Bravo cultivated a more rustic vibe in their buggy. The squad, led by Bob Caldwell and the enormous Afghan War veteran Travis Turbyfill, included Bunch, Zup, and Woyjeck. Not yet a week into the first fire assignment, the back of the Bravo rig had the sweet but mostly sickly smell of body odor, woodsmoke, and rot. Empty Gatorade and water bottles rolled around the floor. Somebody had mounted an elk’s antlers—flecked with drops of red retardant—above the half wall. Surrounding this proud centerpiece were postcards collected from every state where Granite Mountain had fought fires: Minnesota, Alabama, Washington, Colorado, Montana, Idaho, California, New Mexico, Nevada. Copenhagen chewing tobacco lids were taped to the walls. So were knives and forks lifted from restaurants, a horseshoe hung with the points up so the luck didn’t run out, and a picture of a frowning cat that read, THIS IS MY HAPPY FACE.
What both buggies shared were the small cardboard boxes that sat on the windowsill beside each hotshot’s seat. In them, the men stowed their personal items: books, decks of cards, magazines, sunflower seeds, instant coffee. For hotshots on assignment, gas station convenience stores were the source of all good things.

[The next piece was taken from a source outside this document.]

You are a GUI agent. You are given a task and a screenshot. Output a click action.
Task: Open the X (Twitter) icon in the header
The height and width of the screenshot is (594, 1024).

Granite Mountain stopped at one in the Navajo country of northeast Arizona. Dust and tumbleweeds drifted across dirt roads so rough they saw traffic only from locals in rusting American-made pickups. It was a hundred degrees, and hotter by the pumps. For many convenience store owners in the West, seasonal firefighters mark the change of seasons as much as warming days do. Firefighters are good for business. Cold drinks, hot coffee, sunflower seeds, ice cream, chocolate, and logs of chewing tobacco, each one holding five cans, flew off the shelves by the armful.